Take this. American researchers, writing in Nature Climate Change last month, called into question the widely held idea that the grassland interiors of continents like North America will dry out in the 21st century, turning pastures and other arid zones to deserts.

A more likely scenario, says author Koen Hufkens of Harvard, is that the prairies will see "widespread and consistent increases in vegetation." This could happen even if there was less rainfall overall. 

He argues that earlier springs and later autumns will deliver more growth in grasses and other vegetation, and that this will more than counteract any decline during hotter, drier summers. A growing season five weeks longer would deliver a fifth more grass.  

That finding should extend to other continents, at least outside the tropics, and is potentially great news for herders everywhere. The same effect might help many crops, too.
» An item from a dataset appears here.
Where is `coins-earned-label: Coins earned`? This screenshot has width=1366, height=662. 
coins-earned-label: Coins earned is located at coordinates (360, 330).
The beneficial effects of a longer growing season also lay behind some good news for farmers contained in a second recent paper in the same journal. Avery Cohn of Tufts University pointed out last month that simple models converting climate change into forecasts of crop yields could be a poor proxy for actual impacts on farm output.  

The study found that while conventional yield models suggested lower production in the Mato Grosso region of Brazil for soya, this conclusion was flawed. It ignored the fact that a longer growing season made a second crop much more likely, overall increasing likely overall output.

Of course, the same optimistic conclusion might not work for smallholder crops, of course. But then again, it might.

Improving upon the hand dealt

A third paper, published in February by an international team of agricultural researchers, is not directly about climate change, but offers intriguing evidence about the best way for farming communities in arid lands to cope with worsening conditions.

Ulrik Ilstedt of the Swedish University of Agricultural Science blasted a hole in the agronomists' nostrum that, in arid areas, trees soak up water from soils and damage the viability of crops. Far from it, he concluded. While dense forests might sometimes have this effect, "intermediate tree cover can maximize groundwater recharge in seasonally dry tropics".

This work, based on groundwater budget modelling, confirms practical work in Burkina Faso, Niger and elsewhere that has found tree planting on farms conserves water, boosts yields and reduces soil erosion. And it offers a potentially big boost for advocates of agroforestry as a response to worsening aridity.

None of this recent research says that the crashes in crop output predicted for the arid and semi-arid developing world, in Africa and elsewhere, won't happen. They might. But it certainly suggests that the implications of climate change are much more complicated and nuanced than headline writers or policymakers might suppose.

It suggests that planners should abandon the hope that they can "predict and adapt" to climate change. Rather, they should concentrate on increasing resilience to the unpredictability of future climate and its impact on crops and farming systems.  

Resilience is the key -- resilience to whatever might show up. The good news is that traditionally farmers, especially poor subsistence farmers, have all along been far more attuned to that than modern agronomists.  If anyone has a practical solution to handling the vicissitudes of climate change, it could be them.